SELECTED EXTRACT:
>>

The Job Retry feature enables automatic retries of jobs based
on their terminal execution states, namely failed, timed out, or skipped. It also
supports concurrent execution of job retry runs, ensuring that scheduled job runs remain
unaffected and are not blocked by retry processes. Users have the flexibility to
configure various options to define the retry behavior. These retries are fully
automated, eliminating the need for manual intervention.
The Administrator can define default values for the Job Retry parameters and only the
Administrator can configure a hard limit on the maximum number of job retry runs
that can be executed alongside normal job runs. This setting must only be enabled if
you want to manage and limit resource usage for job retry runs.
-
In the Cloudera console, click the Cloudera AI tile.
The Cloudera AI Workbenches page displays.
-
Click on the name of the workbench.
The workbench Home page displays.
-
Select Site Administration in the left Navigation
pane.
-
Select the Settings tab.
-
Select .
-
Enable Limit Concurrent Retries by selecting the
checkbox.
Enabling this option sets a limit to how many job retry runs (at maximum) can
be active at the same time.
-
Define the limit value for Maximum Concurrent Retry
Limit.
The Maximum Concurrent Retry Limit specifies
the maximum number of job retry runs that can execute concurrently across
the entire workbench, regardless of the total number of jobs running.
If the maximum limit value defined as Maximum Concurrent
Retry Limit is reached, any additional job retry runs are
rescheduled until the number of active retry runs falls below the limit.
Enable this hard limit only if job retry runs are consuming
excessive resources, otherwise, avoid setting a hard limit.
Administrators can set this value if the Limit Concurrent
Retires option is enabled.
-
Under Default Settings for all jobs, select
Enable Retry to enable a retry run for the job.
If the administrator configures these settings, the specified values
automatically populate the fields in the new job creation form when a user
creates a job. In this case, the Job Retry settings act as default values
that the administrator can recommend to users. If the administrator does not
configure these settings, the fields remain blank in the new job creation
form. In both cases, users have the flexibility to customize these values
during job creation or update them later through the job settings page.
Define the following parameters for Job Retry:
- Maximum Retry – The maximum number of
retry attempts which can be triggered for a single job run in case of
continuous failure of retry job runs.
The minimum value is
1.
- Retry Delay (minutes) – The delay
between two consecutive retry job runs for a failed instance of the
run.
The minimum value is 1 minute.
- Retry Conditions – Different options
can be configured to control the terminal states of a job run that
trigger a retry. The Retry process completes as soon as at least one (or
more) option is selected.
Select at least one of the
following criteria if Retry is enabled, but you can select any
combination of the following Retry Conditions
options:
-
Script Failure – Runs the
Retry process for user script failures if the user script
exits with a non-zero exit code after the execution of the
script.
-
System Failure – Runs the
Retry process for any kind of system- or engine-related
failures not including user script failures.
-
Timed-out Runs – Runs the
Retry process for timed-out job runs.
-
Skipped Runs – Runs the Retry process
for skipped job runs.
-
Click on Update to save the settings.

<<

STATED TASK A: According to the job retry page, what is the minimum value for Retry Delay?
STATED TASK B: Write out the part of the job retry page that begins at the words "Enable this hard" and stops after "option is enabled.".

STORED ROWS:
>>

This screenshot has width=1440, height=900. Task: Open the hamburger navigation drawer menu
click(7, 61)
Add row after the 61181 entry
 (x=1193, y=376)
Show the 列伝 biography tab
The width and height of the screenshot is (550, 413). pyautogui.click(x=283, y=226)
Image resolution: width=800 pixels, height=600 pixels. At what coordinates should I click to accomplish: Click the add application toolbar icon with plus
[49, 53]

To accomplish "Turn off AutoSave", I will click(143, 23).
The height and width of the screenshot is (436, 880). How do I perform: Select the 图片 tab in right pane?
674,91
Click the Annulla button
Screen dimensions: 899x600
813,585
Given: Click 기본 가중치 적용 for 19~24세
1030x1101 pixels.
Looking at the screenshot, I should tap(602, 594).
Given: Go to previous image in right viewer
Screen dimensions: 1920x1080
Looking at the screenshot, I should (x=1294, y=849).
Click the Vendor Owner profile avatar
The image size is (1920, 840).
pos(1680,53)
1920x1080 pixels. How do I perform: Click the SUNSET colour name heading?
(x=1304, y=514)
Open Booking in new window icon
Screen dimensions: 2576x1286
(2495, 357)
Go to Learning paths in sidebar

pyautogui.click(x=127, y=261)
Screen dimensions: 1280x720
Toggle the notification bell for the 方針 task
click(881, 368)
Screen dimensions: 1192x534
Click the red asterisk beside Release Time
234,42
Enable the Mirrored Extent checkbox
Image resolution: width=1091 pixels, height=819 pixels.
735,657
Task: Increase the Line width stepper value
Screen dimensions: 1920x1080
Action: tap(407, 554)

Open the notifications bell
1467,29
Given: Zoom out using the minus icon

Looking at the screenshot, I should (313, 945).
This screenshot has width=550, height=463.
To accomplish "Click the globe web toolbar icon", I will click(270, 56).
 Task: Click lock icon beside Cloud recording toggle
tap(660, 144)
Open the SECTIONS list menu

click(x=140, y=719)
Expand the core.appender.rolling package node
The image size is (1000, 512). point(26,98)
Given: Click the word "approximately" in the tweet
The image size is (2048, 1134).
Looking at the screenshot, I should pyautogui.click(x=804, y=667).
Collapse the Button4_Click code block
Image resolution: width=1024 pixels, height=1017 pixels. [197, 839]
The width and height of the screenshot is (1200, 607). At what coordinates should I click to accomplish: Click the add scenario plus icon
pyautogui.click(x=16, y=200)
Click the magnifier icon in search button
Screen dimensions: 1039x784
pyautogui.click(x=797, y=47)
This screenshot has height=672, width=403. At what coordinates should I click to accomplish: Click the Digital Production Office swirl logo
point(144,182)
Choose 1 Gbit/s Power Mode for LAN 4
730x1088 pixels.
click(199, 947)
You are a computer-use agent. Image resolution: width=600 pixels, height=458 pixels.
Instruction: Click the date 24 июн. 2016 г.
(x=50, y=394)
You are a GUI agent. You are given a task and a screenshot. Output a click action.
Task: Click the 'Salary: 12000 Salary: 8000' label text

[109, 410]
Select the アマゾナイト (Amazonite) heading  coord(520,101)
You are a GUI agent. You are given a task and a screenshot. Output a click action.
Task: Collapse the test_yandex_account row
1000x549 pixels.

<<

CORRECT ANSWER A: 1 minute

CORRECT ANSWER B:
Enable this hard limit only if job retry runs are consuming
excessive resources, otherwise, avoid setting a hard limit.
Administrators can set this value if the Limit Concurrent
Retires option is enabled.